A few weeks ago, NT Daily (a newspaper on campus for UNT) pushed out an article discussing parking, charges and the fact that UNT Police Department is no longer going to be the ones overseeing parking for the university. One striking factor in this article was the fact that the author used this article as a way to seemingly brag that we essentially beat UT Arlington, TWU and UT Austin in something, but what was it that we beat them in? Charging people for their parking fines.
When I first moved to Denton and became a student of the University of North Texas, one of my first purchases was a parking pass to park on campus. You’d think this would’ve been something that saved me a lot of headache, time, and frustration, right? Wrong. It felt like it only added to it. Not only did I pay a little over $100 for a sticker to go on my windshield, but there was truly never any parking in any of the parking lots that my parking pass allowed me to park in, unless, of course, I wanted to get to campus at 5 in the morning.
The article pushed out by NT Daily states that in the 2015 school year, the University of North Texas generated roughly $1.2 million in revenue from parking citations on campus. UTA made $346,501, UT made $937,867 and TWU made $120,000. When asked what that money is used for, the Department of Parking and Transportation director Geary Robinson gave the idea that the money goes to funding parking services like cleaning the lots and improving lighting around campus. “I don’t have any problem looking at someone that’s gotten a ticket and saying, your money just helped repave that lot, or plant that tree, or replace that light,” Robinson told Alejandro Medellin of NT Daily.
Personally, I’m having trouble understanding how it takes $1.2 million to change a lightbulb or plant a tree. If you were to walk out to most of the parking lots on campus, you will find tons of trash from the weekend like empty liquor bottles, empty beer bottles, to-go boxes from restaurants and much more trash. What part of the $1.2 million is being put towards cleaning that up when it’s never actually clean? Not to mention that there are tons of potholes in our parking lots and where potholes used to be, there is poorly done patch-work making the lot uneven and bumpy. As far as lighting on campus, I’ve been here over two years now and not only have I not noticed any more lighting on campus than there was before, but I (and according to Twitter, many others feel the same) don’t feel safe walking from a parking lot to the library after the sun goes down because of the lack of adequate lighting.

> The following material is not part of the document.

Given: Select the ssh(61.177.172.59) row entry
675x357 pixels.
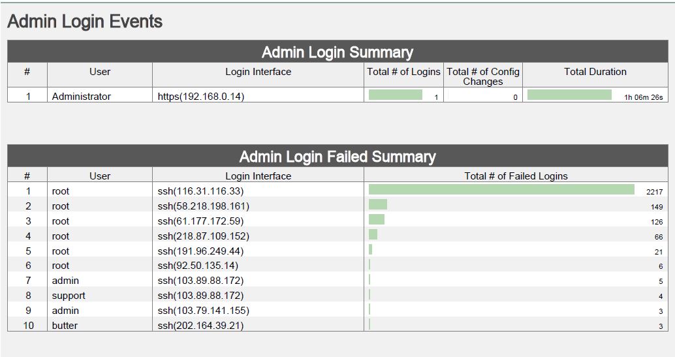Looking at the screenshot, I should click(200, 221).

After walking to and from campus through the parking lots after parking on private streets nearly every day this semester, I can’t figure out how any of the money that the department gets actually goes back into the parking services. Anyone can head over to the parking lot across the street from the art building and see that it isn't kept up the way they say it is.
Surely the awful patchwork and inadequate lighting doesn’t cost the students $1.2 million, which brings me to the question: what do they really use that money for?